Regarding bounce buffer use, I actually looked into this a few months ago for a
PCI card we are working on. I never found a way to determine if Windows was
going to use bounce buffers in the software. But, I think you can figure this
out a priori, if you know your hardware.

In my case, I found that if the PCI card could access all of memory space, and
it supported HW Scatter/Gather, then there would never be a need for “bounce
buffers”, and Windows wouldn’t use them.

However, our PCI card doesn’t have Scatter/Gather support, so we get a bounce
buffer from Windows (16k last I checked).
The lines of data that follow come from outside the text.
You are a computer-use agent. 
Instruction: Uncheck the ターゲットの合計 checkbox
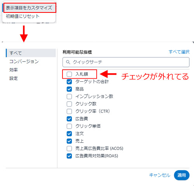point(69,82)
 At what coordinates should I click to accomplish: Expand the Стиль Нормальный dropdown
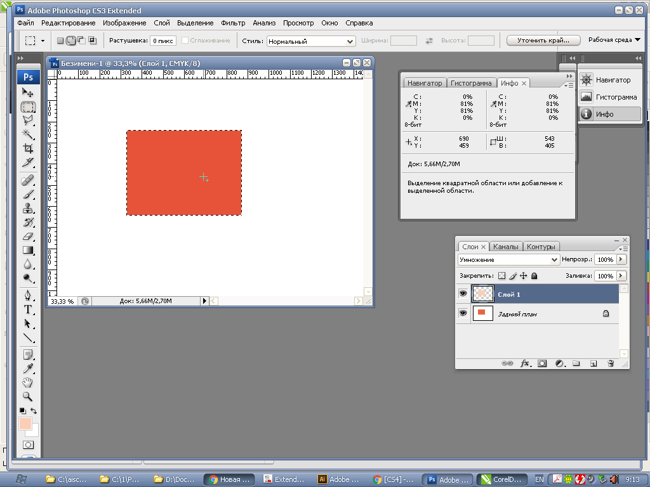pyautogui.click(x=310, y=41)
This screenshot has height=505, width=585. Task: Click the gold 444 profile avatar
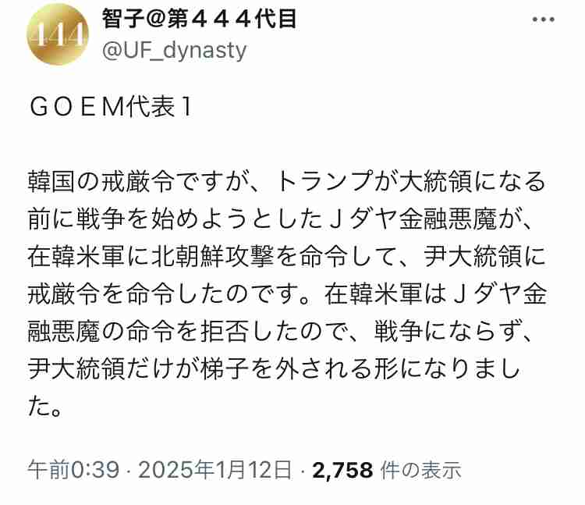[58, 34]
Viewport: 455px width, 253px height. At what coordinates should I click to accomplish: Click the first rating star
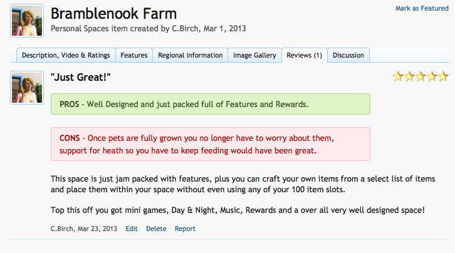398,76
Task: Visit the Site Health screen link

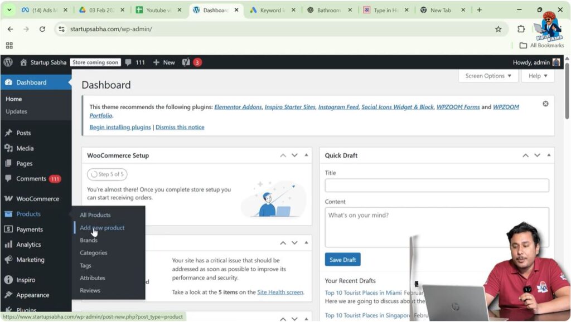Action: coord(280,292)
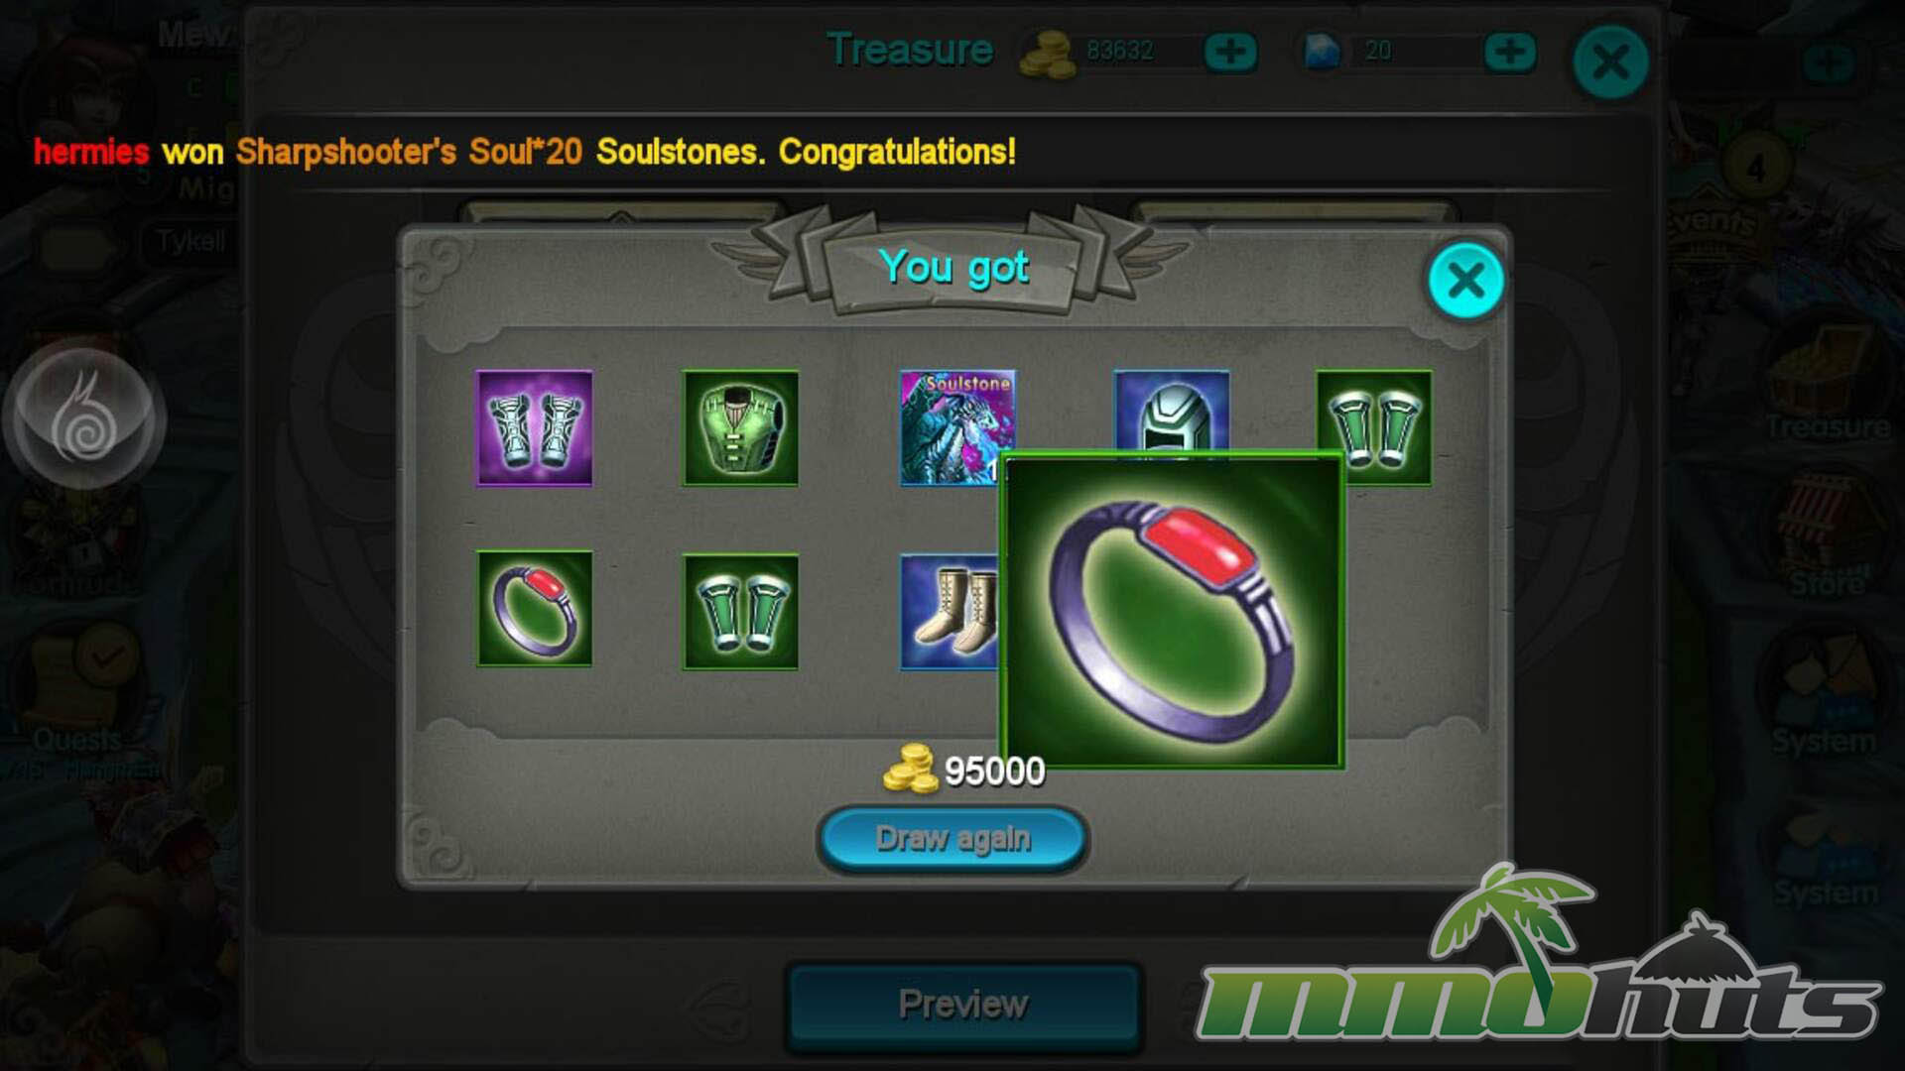Close the Treasure window
The height and width of the screenshot is (1071, 1905).
pos(1610,61)
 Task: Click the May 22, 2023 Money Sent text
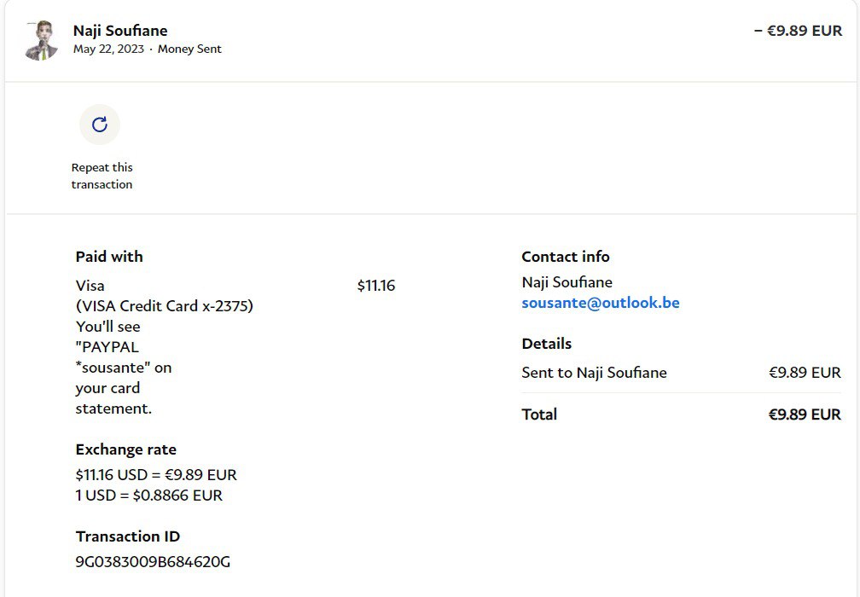tap(147, 49)
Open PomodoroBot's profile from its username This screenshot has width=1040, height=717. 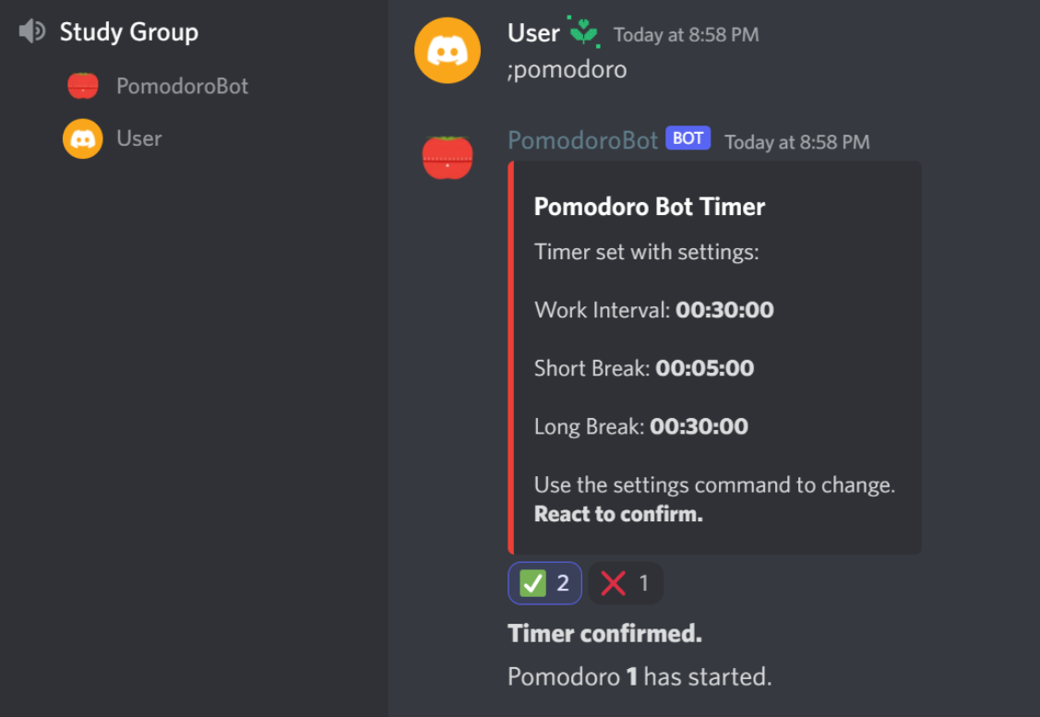click(582, 140)
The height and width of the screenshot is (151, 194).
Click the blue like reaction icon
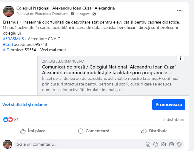click(x=6, y=119)
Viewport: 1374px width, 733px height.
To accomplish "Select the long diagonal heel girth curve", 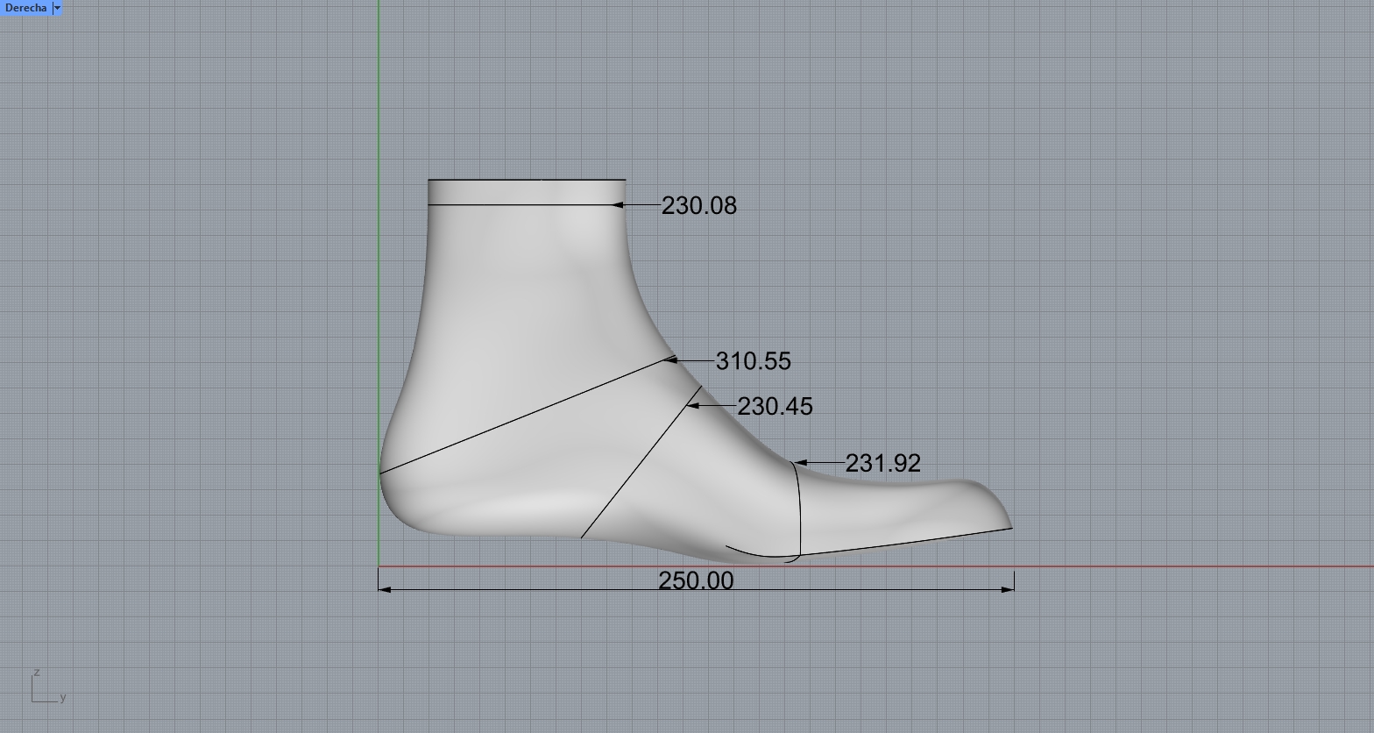I will point(526,416).
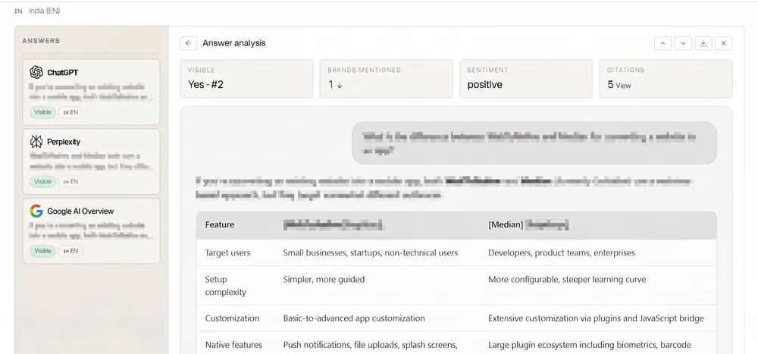Open the India (EN) region selector
This screenshot has height=354, width=758.
click(38, 11)
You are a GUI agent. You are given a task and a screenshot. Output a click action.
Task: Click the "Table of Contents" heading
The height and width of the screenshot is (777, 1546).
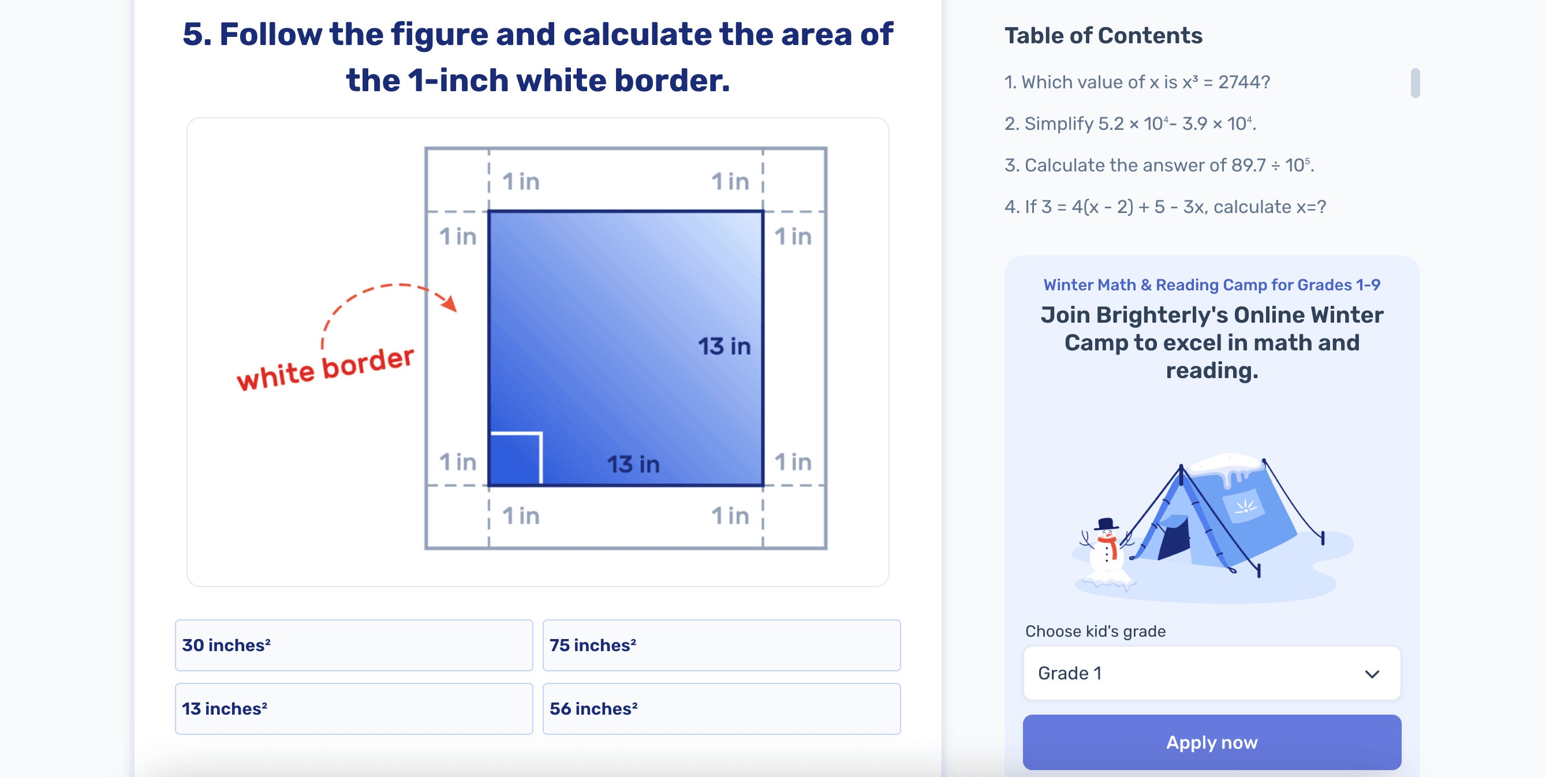click(1102, 35)
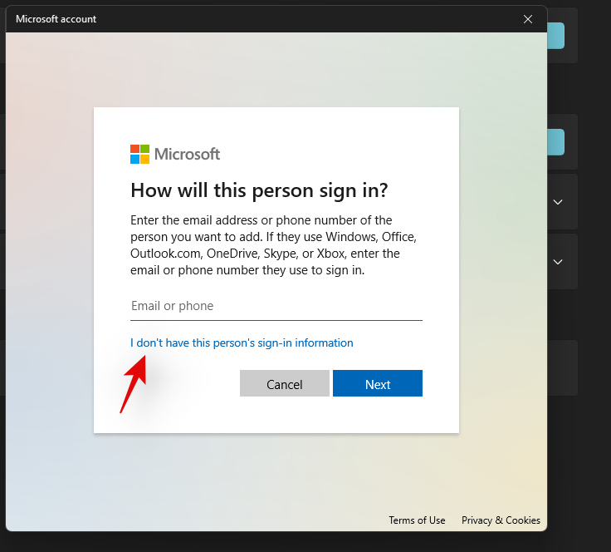This screenshot has width=611, height=552.
Task: Click the topmost teal button behind dialog
Action: click(556, 36)
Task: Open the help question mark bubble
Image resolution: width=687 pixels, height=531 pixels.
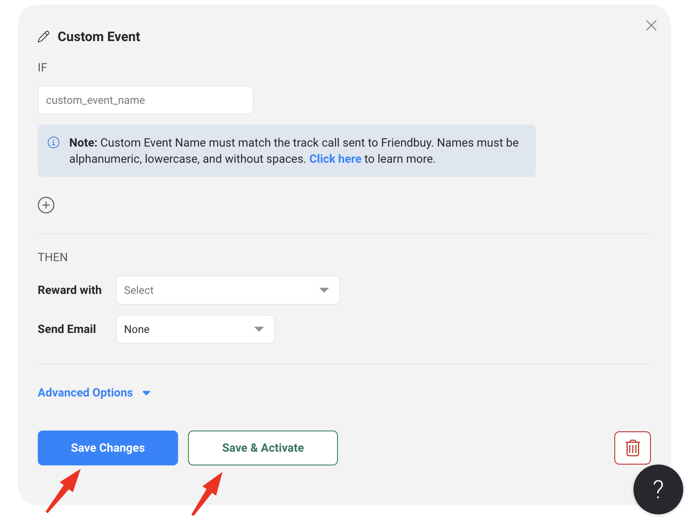Action: [658, 489]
Practically, this was transparent to
our driver (because we followed the DMA model), and despite using bounce buffers
it’s still blazing fast (when the driver isn’t doing DbgPrint()s in the ISR. :slight_smile:

There is a really good paper at:
http://www.microsoft.com/whdc/driver/kernel/default.mspx
describing DMA in wonderful / painful detail, which I’ve been using as one of my
references. But don’t look for bounce buffers, look for “Map Registers”.

-Mike

Peter Wieland wrote:

See the last paragraph (or so). I’m not aware of anything that tells
you whether you’ll end up using bounce buffers.

-p

-----Original Message-----
From: xxxxx@lists.osr.com
[mailto:xxxxx@lists.osr.com] On Behalf Of Calvin Guan
Sent: Monday, February 27, 2006 6:48 PM
To: Windows System Software Devs Interest List
Subject: RE: [ntdev] What is DMA?

Peter,

This is the best description on Windows DMA I’ve ever read.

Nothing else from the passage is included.